Note that H_c is also the maximum of the isocline C₁.

The function $u(H)$ is the fitness of the host in the absence of the parasite [15]. It is monotonically increasing and concave in the interval $A<H\le H_{\mathrm{c}}$. Hence, $u(A)=1\le u(H)$ and $u^{\mathrm{\prime }}(A)\ge u^{\mathrm{\prime }}(H)$ or $H^{\mathrm{\prime }}(u)\ge 1/u^{\mathrm{\prime }}(A)$. Let the function G(H) be defined by (A5) $G(H)\equiv \frac{1}{H}\cdot \frac{\ln u(H)}{1-1/u(H)}.$(A5)

Then, we have (A6) $\begin{array}{r}\begin{array}{rl}\frac{\mathrm{d}}{\mathrm{d}H}G(H)& =u^{\mathrm{\prime }}(H)\cdot \frac{\mathrm{d}}{\mathrm{d}u}G[H(u)]=\frac{1}{H(u)(u-1)H^{\mathrm{\prime }}(u)}\cdot \left[-\frac{u\ln u{H}^{\mathrm{\prime }}(u)}{H(u)}+\frac{u-1-\ln u}{u-1}\right]\\ & =\frac{1}{H(u)(u-1)H^{\mathrm{\prime }}(u)}\cdot \left[-\frac{u\ln u{H}^{\mathrm{\prime }}(u)}{H(u)}+1-\frac{1}{u}\cdot \frac{\ln u}{1-1/u}\right].\end{array}\end{array}$(A6)

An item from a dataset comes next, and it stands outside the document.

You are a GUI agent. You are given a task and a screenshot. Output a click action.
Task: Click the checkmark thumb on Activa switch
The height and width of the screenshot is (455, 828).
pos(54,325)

Then, because of $-H^{\mathrm{\prime }}(u)\le -1/u^{\mathrm{\prime }}(A)<0$, and $\ln u\cdot (1-1/u{)}^{-1}\ge 1$ or $1-\ln u\cdot (1-1/u{)}^{-1}\le 0$, (A7) $G^{\mathrm{\prime }}(H)<0,A\le H\le H_{\mathrm{c}}.$(A7)

Also, $u(H)$ is monotonically decreasing and concave in the interval $H_{\mathrm{c}}<H\le K$, that is, $H^{\mathrm{\prime }}(u)<0$, (A8) $\frac{\mathrm{d}}{\mathrm{d}H}G(H)=\frac{1}{H(u)(u-1)}\cdot \left[-\frac{u\ln u}{H(u)}-\left(1-\frac{\ln u}{u-1}\right)\cdot \frac{1}{|H^{\mathrm{\prime }}(u)|}\right]<0,$(A8) because $\ln u/(u-1)<1$; hence, (A9) $G^{\mathrm{\prime }}(H)<0,H_{\mathrm{c}}\le H\le K.$(A9)

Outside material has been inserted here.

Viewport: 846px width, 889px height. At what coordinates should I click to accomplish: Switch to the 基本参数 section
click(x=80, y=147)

Therefore, G(H) is monotonically decreasing function for any H in the interval $A\le H\le H_{\mathrm{c}}$. Hence, $G(A)\ge G(H)$, for any $A\le H\le K$, which is rewritten as (A10) $\frac{1}{A}\ge \frac{1}{H}\cdot \frac{\ln u(H)}{1-1/u(H)},$(A10) where we used $\ln u(A)/[1-1/u(A)]=1$. Therefore, there is no value x, so that (A11) $\frac{1}{A}<x<\frac{1}{H}\cdot \frac{\ln u(H)}{1-1/u(H)},\mathrm{for}\mathrm{any}H:A<H\le K.$(A11)

Then, we set $x=s\cdot \gamma$ and we obtain that, there is no value of the parameter product $s\gamma$ so that $1<s\gamma A$ and $s\gamma H<\ln u(H)/[1-1/u(H)]$ with $A<H\le K$. Evidently, if $1<s\gamma A$, then we must have (A12) $s\gamma H>\frac{\ln u(H)}{1-1/u(H)},\mathrm{or}\frac{1}{s\gamma H}\cdot \frac{\ln u(H)}{1-1/u(H)}>1,\mathrm{for}\mathrm{any}A\le H\le K.$(A12)

Given that (A13) $\frac{P_1(H)}{P_2(H)}=\frac{1}{s\gamma H}\cdot \frac{\ln u(H)}{1-1/u(H)},$(A13) we obtain (A14) $P_1(H)>P_2(H),\mathrm{for}\mathrm{any}A\le H\le K.$(A14)

Namely, the two isoclines do not intersect for any H: $A\le H\le K$. Thus, there are no interior equilibria.

Lemma

If $s\gamma K<1$, then there are no interior equilibria.

Proof

From Lemma A2 we have that, if $s\gamma K<1$, then $(S_1/S_2){|}_K>1$. Also, $s\gamma A<s\gamma K<1$, thus $(S_1/S_2){|}_A>1$. Hence, there can be either zero or two interior equilibria. Furthermore, given Equation (A12), we have (A15) $\frac{P_1(H)}{P_2(H)}=\frac{1}{s\gamma H}\cdot \frac{\ln u(H)}{1-1/u(H)}>\frac{1}{s\gamma H}>\frac{1}{s\gamma K}>1,$(A15) and, consequently, there are no interior equilibria.